Die beobachtete Verringerung der Knochenresorption deutet auf einen potenziellen Nutzen für die Knochengesundheit hin. Aus pharmakologischer Sicht weisen basische Kaliumsalze im Gegensatz zu Natriumsalzen aber einige Nachteile auf. Besonders bei einer Niereninsuffizienz kann der Kaliumgehalt ansteigen und zu Herzrhythmusstörungen führen.
Wer die Kombination „Backpulver und Krebs“ im Internet sucht, erhält etwa eine viertel Million Treffer. „Keine Quacksalberei: Normales Speisenatron kann helfen, Krebszellen zu killen“, titelte der FOCUS in seiner Onlineversion.
Derartige Überschriften ohne Fragezeichen und kritische Darstellung der Studienlage tragen massiv zur Verunsicherung von Patienten bei und schüren falsche Hoffnungen. In der Tat kann bei einigen Tumoren eine pH-Wertänderung zu einer Mangelversorgung der Geschwulste führen. Diese Ergebnisse stammen jedoch aus in-vitro-Daten oder aus Tierversuchen. Außerdem kamen extrem hohe Dosen zum Einsatz und die Zahl der Studienteilnehmer war klein.
Chi Van Dang et al. vom Ludwig Institute for Cancer Research in New York betonen, dass Krebszellen in einen nicht mehr therapierbaren Zustand fallen, wenn das sie umgebende Gewebe immer sauerstoffärmer wird und schließlich übersäuert. Gerade in größeren Tumoren, die extrem sauerstoffarm und damit enorm übersäuert sind, finden sich häufig ausgedehnte Ansammlungen von Krebszellen, die kaum noch von den üblichen Krebsmedikamenten erreicht werden.
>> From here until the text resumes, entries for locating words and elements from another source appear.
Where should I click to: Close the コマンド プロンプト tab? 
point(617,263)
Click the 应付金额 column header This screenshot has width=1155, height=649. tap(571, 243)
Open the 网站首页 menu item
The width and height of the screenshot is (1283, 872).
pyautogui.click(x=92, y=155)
Backpulver ist kein Heilmittel. Natriumbicarbonat hat zwar sicherlich medizinisches Potenzial, man sollte aber, was Heilversprechen angeht, sehr kritisch sein.
Bei allen „sauren Erkrankungen“ wie Sodbrennen und metabolische Azidose kann über eine adjuvante Therapie nachgedacht werden, aber bitte nicht im Rahmen der Selbstmedikation. Der Patient muss zwischen Nahrungsergänzungsmitteln und Arzneimitteln unterscheiden – und sich dabei bestenfalls vom Facharzt beraten lassen.